Negli anni 90 D. Goleman ha invece parlato di intelligenza emotiva, ponendo un ulteriore tassello nella visione dell’intelligenza come costituita anche dalla capacità di percepire e gestire emozioni. Alla luce di tutti gli studi, l’intelligenza è un misto di capacità cognitive ed emotive.
Quello che invece è stato comprovato da studi scientifici e indagini cliniche, è che esiste una correlazione tra lo sviluppo della capacità grafica e la maturità intellettiva. In un recente studio Rosalind Ardn ha curato una ricerca per l’istituto di psichiatria al King’s College di Londra, i cui risultati sono stati pubblicati sulla rivista Psycological Science.
La stessa Rosalind Ardn ha sottolineato come la moderata correlazione emersa tra disegno dei bambini di 4 anni e intelligenza a 14, non significhi che il disegno possa essere considerato un indice dell’intelligenza. Troppe sono le variabili che concorrono a determinare sia la maturità del gesto grafico che le abilità intellettive.
È del 2011 invece una ricerca condotta in Nuova Zelanda da Willcock E. Muta K., e Hayne H. Children’s human figure drawings do not measure intellectual ability, pubblicata nella autorevole rivista Journal of Experimental Child Psycholog (110, 2011, pp. 444–452). La ricerca dimostra che non vi è correlazione diretta tra differenze di intelligenza e differenze nello sviluppo dell’abilità grafica.

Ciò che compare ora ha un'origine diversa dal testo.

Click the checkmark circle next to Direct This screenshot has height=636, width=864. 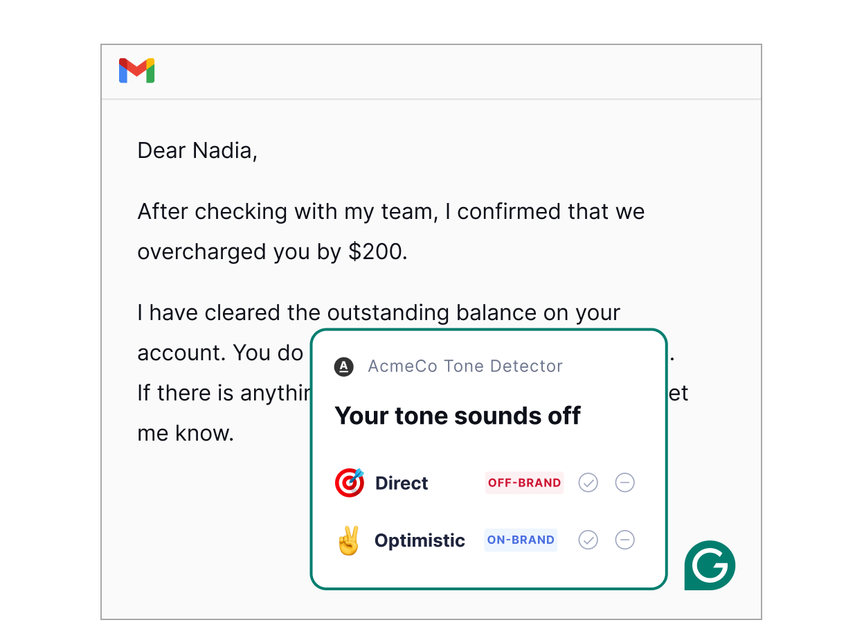[588, 482]
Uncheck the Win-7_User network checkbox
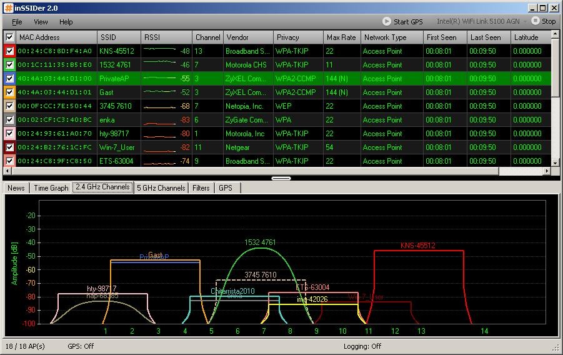 click(x=9, y=148)
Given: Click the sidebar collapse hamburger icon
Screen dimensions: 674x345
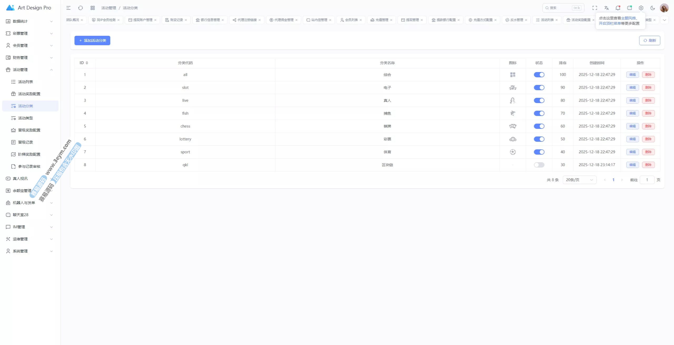Looking at the screenshot, I should pos(68,8).
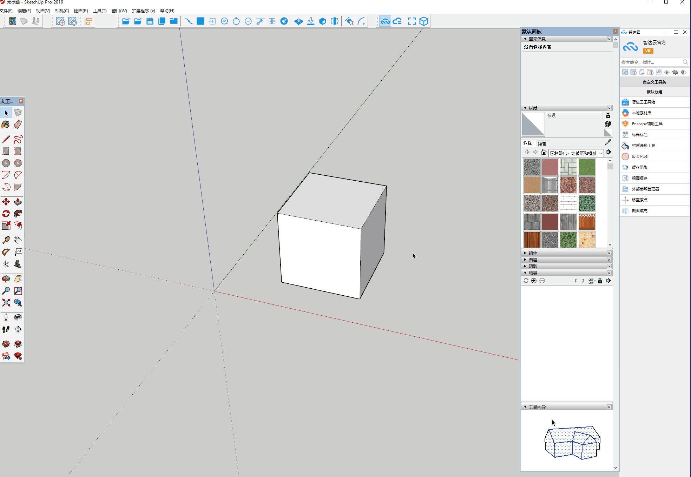The width and height of the screenshot is (691, 477).
Task: Pick the material eyedropper sampler icon
Action: coord(608,142)
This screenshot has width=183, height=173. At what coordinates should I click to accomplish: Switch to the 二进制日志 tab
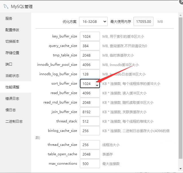14,122
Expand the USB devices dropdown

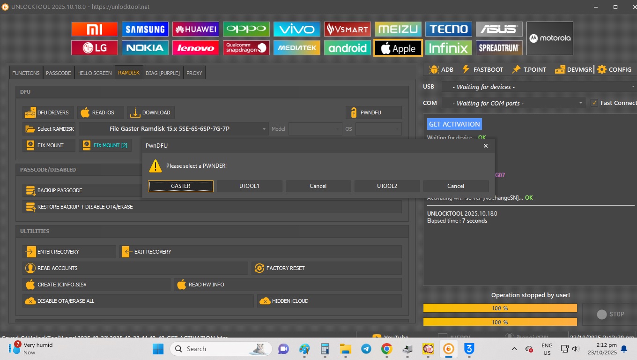(x=538, y=87)
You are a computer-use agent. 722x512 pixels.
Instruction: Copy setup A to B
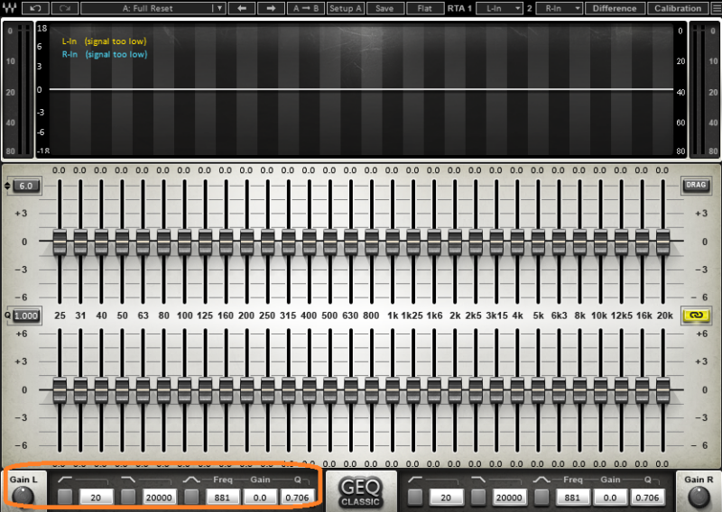pos(305,8)
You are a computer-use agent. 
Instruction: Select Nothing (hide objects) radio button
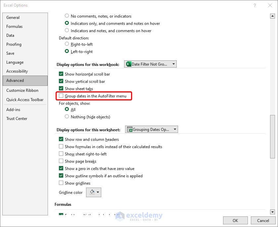pyautogui.click(x=67, y=117)
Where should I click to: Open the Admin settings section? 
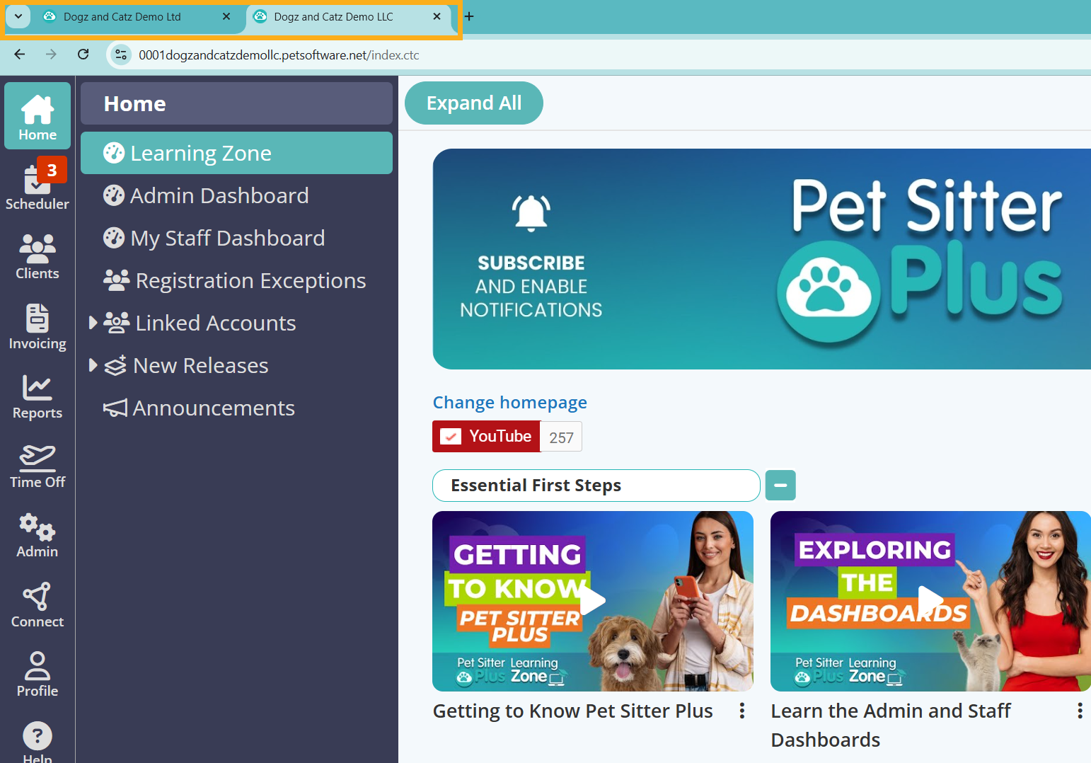37,536
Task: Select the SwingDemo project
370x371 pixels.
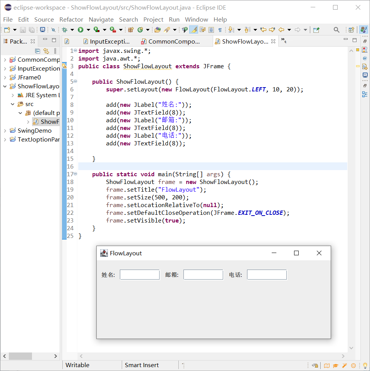Action: pyautogui.click(x=34, y=131)
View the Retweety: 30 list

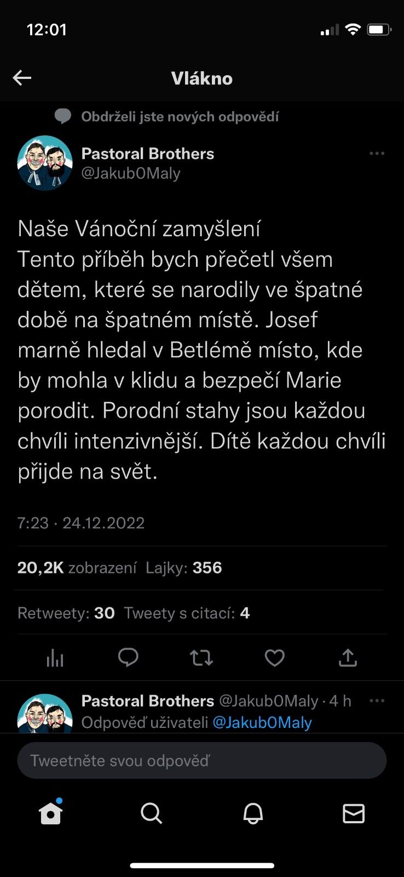point(66,613)
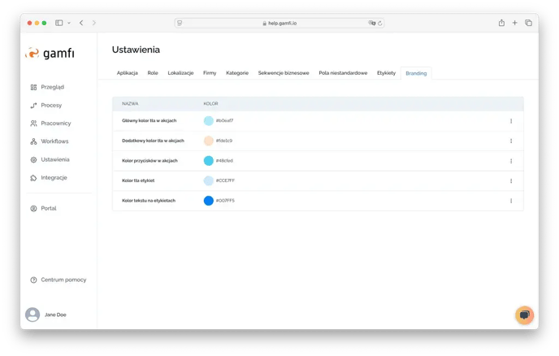This screenshot has width=559, height=356.
Task: Open the chat support widget
Action: coord(524,315)
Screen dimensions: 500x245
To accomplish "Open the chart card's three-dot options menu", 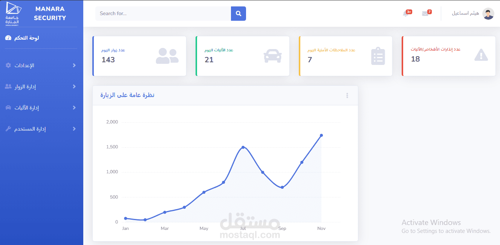I will (x=347, y=96).

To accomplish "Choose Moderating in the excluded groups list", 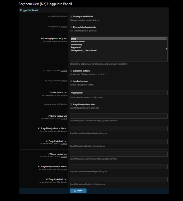I will (76, 45).
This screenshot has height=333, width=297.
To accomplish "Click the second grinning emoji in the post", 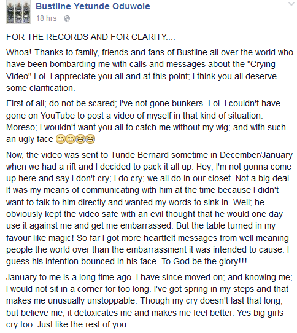I will pos(70,139).
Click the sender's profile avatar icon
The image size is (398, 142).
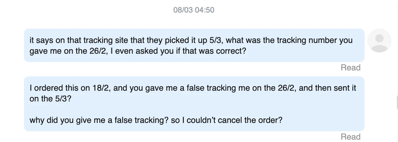(x=379, y=40)
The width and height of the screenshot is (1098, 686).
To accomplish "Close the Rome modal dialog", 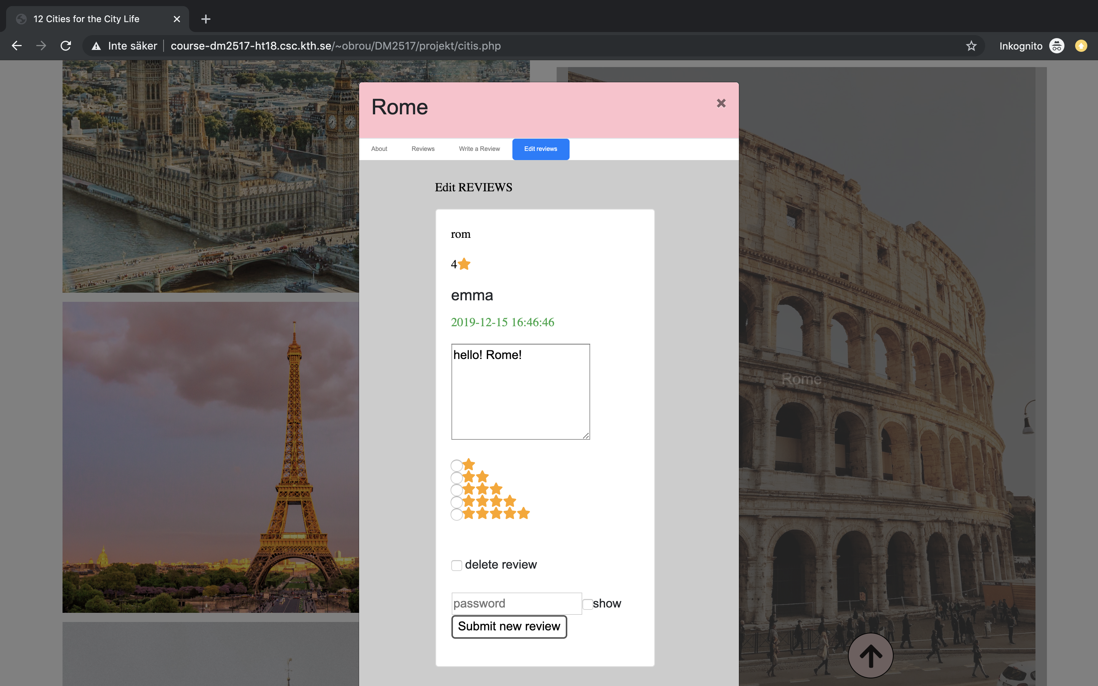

Sebbene gli studi sullo sviluppo grafico e motorio dei bambini ci rivelino delle tappe di sviluppo, che in diversi studiosi hanno tentato di schematizzare, dobbiamo riconoscere che moltissimi fattori incidono su questo sviluppo, facilitandolo, ostacolandolo o semplicemente rallentandolo.

In conclusione, cosa rivela il disegno?

In conclusione il disegno non è un test di intelligenza, rivela piuttosto elementi utili a definire alcuni parametri legati allo sviluppo motorio e intellettivo e elementi inerenti la maturità affettiva ed emotiva.
Il disegno è e rimane un atto creativo, che non andrebbe interpretato in contesti non appropriati, a meno che non si configuri l’esigenza di effettuare una specifica valutazione da parte di un professionista esperto. In questo caso, il professionista sarà anche consapevole di come un solo test o una sola prova non possa essere sufficiente per definire l’intelligenza di quel soggetto.
il disegno non è un test di intelligenzaConcludo riportando un quadro di Mirò, il cui stile grafico pittorico ricorda molto i disegni dei bambini. Per fortuna nessuno ha inteso correlare il suo personale stile pittorico alla sua intelligenza, mentre oggi, a distanza di tanti anni, possiamo ammirare i suoi dipinti con la consapevolezza di avere davanti l’espressione più autentica del surrealismo.